# New to Routan Please Help!!



## gavakie (May 7, 2015)

Just got a 2010 Routan yesterday. I noticed the maps on the navigation were off and was reading about updating the DVD player/Unit and maps. Whats the best way to go about this? I found a map kit on VW but was 200 bucks...OUCH! Any suggestions for a newbie here?


----------



## 58kafer (Jun 27, 2007)

It's pay to play on the maps unfortunately. 

Sent from my SGH-T889 using Tapatalk


----------



## gavakie (May 7, 2015)

*What about the actual stereo?*



58kafer said:


> It's pay to play on the maps unfortunately.
> 
> Sent from my SGH-T889 using Tapatalk



What about the actual stereo? Does it need updates? What about any links with instructions on the dang thing?


----------



## 58kafer (Jun 27, 2007)

On the lower right there is a radio code like RER, what is your's?
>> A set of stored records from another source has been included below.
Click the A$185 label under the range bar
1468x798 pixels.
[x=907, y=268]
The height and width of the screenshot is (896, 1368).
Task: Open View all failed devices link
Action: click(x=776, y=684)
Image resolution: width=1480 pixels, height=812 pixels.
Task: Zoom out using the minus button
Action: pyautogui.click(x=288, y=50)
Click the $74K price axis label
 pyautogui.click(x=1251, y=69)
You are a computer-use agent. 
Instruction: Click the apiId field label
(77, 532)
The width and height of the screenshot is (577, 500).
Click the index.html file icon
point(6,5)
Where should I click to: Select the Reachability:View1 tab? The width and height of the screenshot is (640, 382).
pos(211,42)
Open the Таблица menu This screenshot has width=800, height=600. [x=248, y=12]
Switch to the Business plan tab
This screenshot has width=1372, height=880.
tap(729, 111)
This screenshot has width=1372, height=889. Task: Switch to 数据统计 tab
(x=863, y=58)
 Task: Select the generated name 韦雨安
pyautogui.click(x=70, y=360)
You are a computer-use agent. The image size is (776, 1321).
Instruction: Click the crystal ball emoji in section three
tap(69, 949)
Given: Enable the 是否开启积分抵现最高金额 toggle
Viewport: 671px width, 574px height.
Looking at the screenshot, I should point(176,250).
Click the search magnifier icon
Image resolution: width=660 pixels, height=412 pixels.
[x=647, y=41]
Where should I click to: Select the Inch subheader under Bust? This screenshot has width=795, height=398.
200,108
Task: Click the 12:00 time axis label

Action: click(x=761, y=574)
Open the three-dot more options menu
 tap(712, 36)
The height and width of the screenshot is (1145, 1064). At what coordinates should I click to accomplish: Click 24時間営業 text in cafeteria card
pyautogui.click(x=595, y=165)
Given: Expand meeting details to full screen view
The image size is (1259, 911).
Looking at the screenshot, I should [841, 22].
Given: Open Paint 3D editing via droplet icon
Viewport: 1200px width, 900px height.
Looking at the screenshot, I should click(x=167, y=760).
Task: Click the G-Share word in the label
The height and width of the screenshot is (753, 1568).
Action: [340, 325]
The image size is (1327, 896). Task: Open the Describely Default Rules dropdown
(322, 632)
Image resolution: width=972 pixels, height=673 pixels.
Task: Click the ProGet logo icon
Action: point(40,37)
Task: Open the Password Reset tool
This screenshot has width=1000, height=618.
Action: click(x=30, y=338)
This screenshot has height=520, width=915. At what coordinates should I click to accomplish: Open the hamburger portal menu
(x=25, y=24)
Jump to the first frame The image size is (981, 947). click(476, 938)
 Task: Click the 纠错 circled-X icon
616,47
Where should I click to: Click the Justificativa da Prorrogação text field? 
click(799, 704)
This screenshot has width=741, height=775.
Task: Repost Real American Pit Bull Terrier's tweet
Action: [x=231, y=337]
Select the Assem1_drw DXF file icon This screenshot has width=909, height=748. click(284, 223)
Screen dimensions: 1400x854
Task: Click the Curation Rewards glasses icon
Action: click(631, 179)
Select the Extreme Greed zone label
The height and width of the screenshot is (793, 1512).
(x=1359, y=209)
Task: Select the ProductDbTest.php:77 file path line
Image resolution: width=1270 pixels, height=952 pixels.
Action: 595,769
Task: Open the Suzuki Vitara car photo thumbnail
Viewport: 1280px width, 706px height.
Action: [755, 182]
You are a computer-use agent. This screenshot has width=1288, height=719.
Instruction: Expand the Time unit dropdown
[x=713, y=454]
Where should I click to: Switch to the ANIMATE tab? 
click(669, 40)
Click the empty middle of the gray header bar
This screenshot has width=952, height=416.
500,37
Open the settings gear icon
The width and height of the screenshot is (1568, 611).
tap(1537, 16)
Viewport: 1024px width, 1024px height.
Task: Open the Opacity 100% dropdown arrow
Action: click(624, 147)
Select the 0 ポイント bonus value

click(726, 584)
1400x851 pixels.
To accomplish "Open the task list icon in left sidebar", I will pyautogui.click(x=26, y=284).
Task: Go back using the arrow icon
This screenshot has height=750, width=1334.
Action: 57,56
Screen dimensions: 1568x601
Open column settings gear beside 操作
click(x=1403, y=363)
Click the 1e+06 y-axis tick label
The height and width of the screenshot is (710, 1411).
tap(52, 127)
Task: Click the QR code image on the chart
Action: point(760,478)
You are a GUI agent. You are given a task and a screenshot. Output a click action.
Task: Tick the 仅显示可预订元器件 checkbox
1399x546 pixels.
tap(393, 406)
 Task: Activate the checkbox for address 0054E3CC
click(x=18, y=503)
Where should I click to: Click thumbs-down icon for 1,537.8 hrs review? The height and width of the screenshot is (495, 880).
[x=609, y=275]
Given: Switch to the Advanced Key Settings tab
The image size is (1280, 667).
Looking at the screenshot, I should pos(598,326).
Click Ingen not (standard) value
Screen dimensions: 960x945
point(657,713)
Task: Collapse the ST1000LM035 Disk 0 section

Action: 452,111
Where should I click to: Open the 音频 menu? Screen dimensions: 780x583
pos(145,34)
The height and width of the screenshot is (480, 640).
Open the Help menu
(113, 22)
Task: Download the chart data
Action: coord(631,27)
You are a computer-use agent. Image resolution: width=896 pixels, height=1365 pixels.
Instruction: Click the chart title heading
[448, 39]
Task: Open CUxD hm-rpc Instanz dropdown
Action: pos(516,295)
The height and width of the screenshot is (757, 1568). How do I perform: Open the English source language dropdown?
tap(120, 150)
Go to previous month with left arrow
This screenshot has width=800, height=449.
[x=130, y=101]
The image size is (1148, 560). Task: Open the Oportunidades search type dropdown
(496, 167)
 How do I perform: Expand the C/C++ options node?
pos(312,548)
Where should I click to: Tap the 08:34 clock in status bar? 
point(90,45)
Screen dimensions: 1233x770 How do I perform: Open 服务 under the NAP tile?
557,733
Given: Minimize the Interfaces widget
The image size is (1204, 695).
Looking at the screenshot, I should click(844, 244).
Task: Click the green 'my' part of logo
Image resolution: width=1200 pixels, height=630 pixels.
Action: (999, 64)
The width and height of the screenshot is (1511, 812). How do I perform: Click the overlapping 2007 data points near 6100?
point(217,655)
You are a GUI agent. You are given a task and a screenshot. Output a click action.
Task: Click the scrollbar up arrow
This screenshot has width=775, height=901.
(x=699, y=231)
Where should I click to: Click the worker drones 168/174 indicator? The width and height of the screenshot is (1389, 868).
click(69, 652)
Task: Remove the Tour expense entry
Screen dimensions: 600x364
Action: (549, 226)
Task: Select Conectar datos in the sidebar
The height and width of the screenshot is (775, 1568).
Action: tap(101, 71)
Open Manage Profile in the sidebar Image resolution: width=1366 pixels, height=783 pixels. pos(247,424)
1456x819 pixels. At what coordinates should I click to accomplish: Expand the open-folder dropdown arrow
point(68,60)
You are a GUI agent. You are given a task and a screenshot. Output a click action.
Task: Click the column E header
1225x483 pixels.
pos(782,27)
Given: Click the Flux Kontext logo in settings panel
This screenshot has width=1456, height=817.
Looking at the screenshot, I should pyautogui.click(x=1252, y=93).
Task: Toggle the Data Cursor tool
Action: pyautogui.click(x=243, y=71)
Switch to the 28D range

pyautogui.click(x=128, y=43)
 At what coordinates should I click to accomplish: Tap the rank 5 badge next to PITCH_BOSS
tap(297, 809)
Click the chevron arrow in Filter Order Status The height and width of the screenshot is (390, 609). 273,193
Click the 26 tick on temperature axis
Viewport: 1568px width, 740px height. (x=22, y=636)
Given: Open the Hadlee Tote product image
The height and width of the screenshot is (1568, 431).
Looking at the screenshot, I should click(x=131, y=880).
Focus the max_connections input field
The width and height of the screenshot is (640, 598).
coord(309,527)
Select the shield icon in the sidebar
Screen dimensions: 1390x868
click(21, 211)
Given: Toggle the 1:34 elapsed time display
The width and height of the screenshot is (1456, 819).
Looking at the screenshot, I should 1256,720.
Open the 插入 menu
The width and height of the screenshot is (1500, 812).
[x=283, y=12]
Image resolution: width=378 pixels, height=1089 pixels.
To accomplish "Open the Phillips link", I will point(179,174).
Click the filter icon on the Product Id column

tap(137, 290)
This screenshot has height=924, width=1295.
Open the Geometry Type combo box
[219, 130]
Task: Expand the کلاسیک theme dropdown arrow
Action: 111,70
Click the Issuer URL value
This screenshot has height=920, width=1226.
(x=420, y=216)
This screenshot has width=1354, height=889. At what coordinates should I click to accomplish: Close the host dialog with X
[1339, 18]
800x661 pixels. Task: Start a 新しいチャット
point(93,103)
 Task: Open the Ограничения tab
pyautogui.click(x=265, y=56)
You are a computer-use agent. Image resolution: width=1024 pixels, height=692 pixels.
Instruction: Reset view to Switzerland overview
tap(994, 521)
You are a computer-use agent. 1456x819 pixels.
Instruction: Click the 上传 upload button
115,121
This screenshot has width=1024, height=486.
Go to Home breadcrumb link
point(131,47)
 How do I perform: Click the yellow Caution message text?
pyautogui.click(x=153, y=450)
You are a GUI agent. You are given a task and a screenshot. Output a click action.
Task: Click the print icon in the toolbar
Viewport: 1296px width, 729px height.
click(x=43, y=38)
Sent from my SGH-T889 using Tapatalk


----------



## Zambee500 (Jun 23, 2011)

There is a TON of information at this link, especially the first 3 posts but also be sure to read the entire first and second pages:
http://www.jeepforum.com/forum/f96/mygig-database-thread-960968/

You can DIY if you can download compressed files, extract and burn to disc. Read that link carefully about disc requirements. The USB port does NOT work for updating software. Alternatively, you could post to that thread what unit you have (3-letter code 58kafer mentioned above) and you might find someone willing to send you their discs, as the discs are of no further use after a successful update. And beware that doing it wrong can lead to bricking the head unit and they ain't cheap to replace. Some of the s/w application updates require multi-step updates before you can get to the current update. (i.e., going straight to the current update from a very old version can also brick the head unit.)


----------



## gavakie (May 7, 2015)

*rer*

It says RER


----------



## JETwagen (Mar 1, 2002)

I was able to update my radio firmware for free from a download, however, I don't think that site is running anymore. As for the maps, FWIK it's $200 for every update and maps get updated like 4 times a year, so I took my $200 and bought a Garmin with lifetime map updates.:wave:


----------



## CDJackson (Feb 28, 2013)

If you bought the vehicle from a dealer you could try to get them to provide you with updated maps free of charge. That's what I did for our 2012 Routan. It was a certified pre-owned model that was only six months old when we bought it, but the maps were more than two years out-of-date. I complained to the dealer that the mapping software should have at least been current to when the car was new. It took a considerable amount of effort, but they finally agreed to send me the $199 navigation update CD at no charge. There's not really any way to update the maps otherwise. The head unit software you can download online just updates the operating software, not the maps database.


----------